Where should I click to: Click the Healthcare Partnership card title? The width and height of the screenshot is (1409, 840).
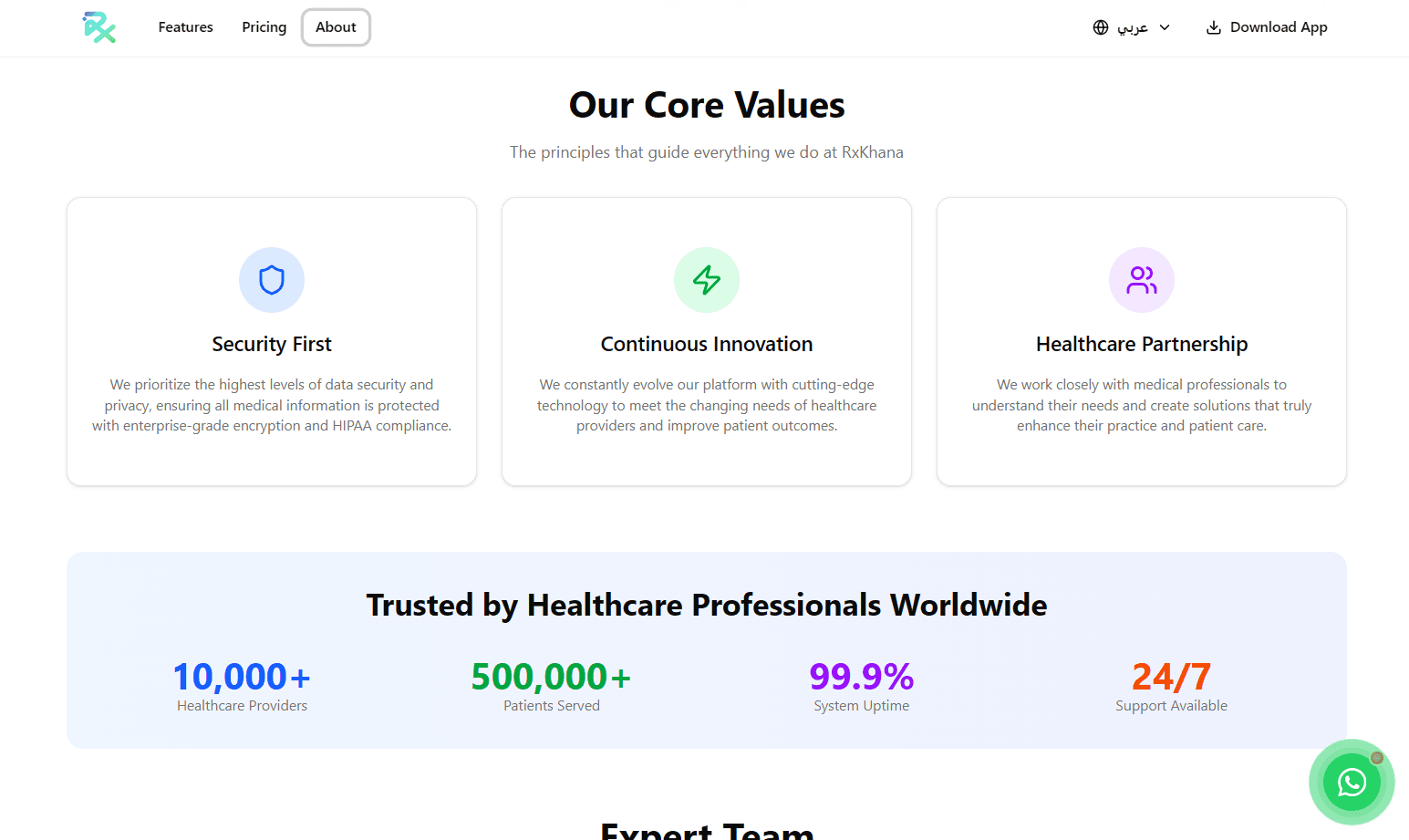1142,344
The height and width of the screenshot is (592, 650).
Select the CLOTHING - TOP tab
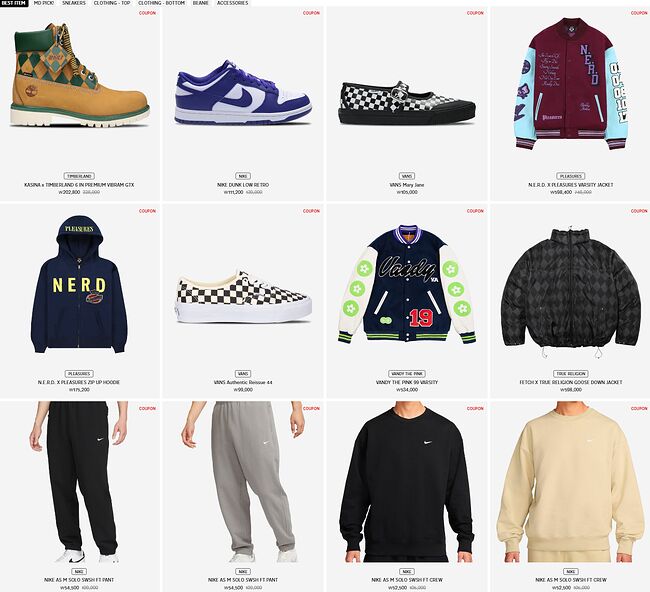[x=112, y=3]
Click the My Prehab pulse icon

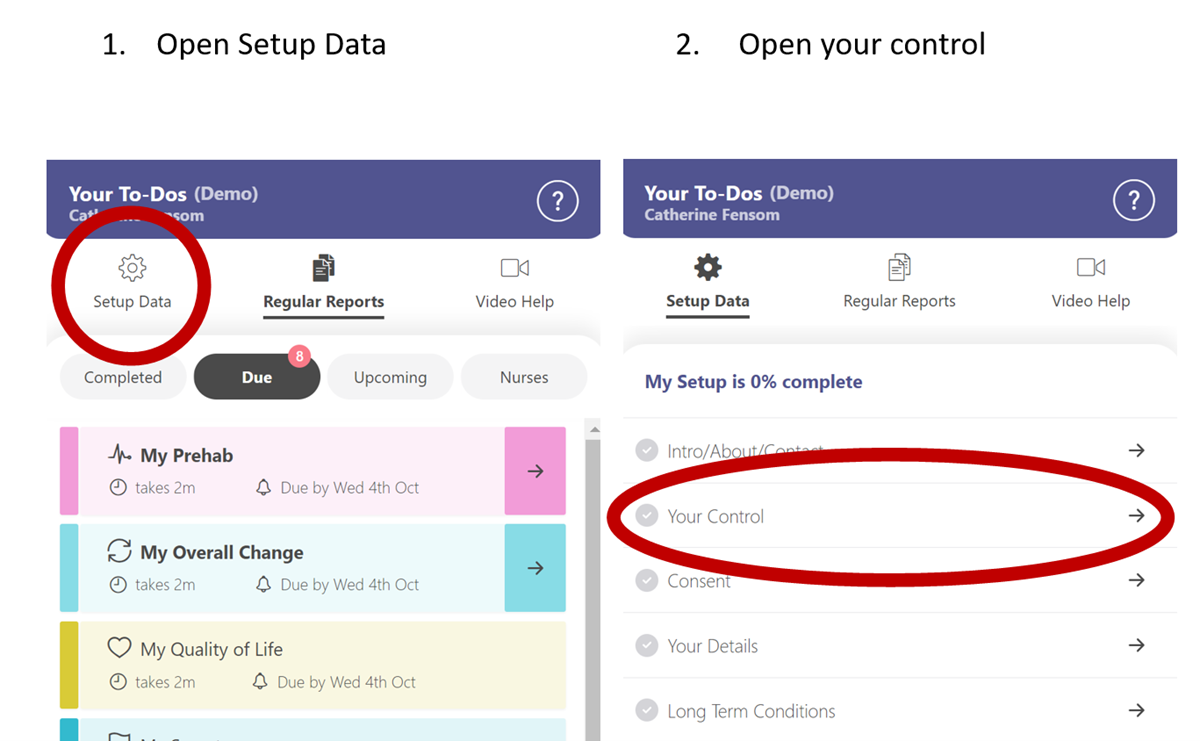(120, 456)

•••••

WORK TO DO:
Find each line in the records above that contains the string "Click" and copy those lines out in full. Case counts, so only matches with the same capitalization qualify.

RESPONSE:
Where should I click to: Click the Healthcare Partnership card title? The width and height of the screenshot is (1409, 840).
Click the My Prehab pulse icon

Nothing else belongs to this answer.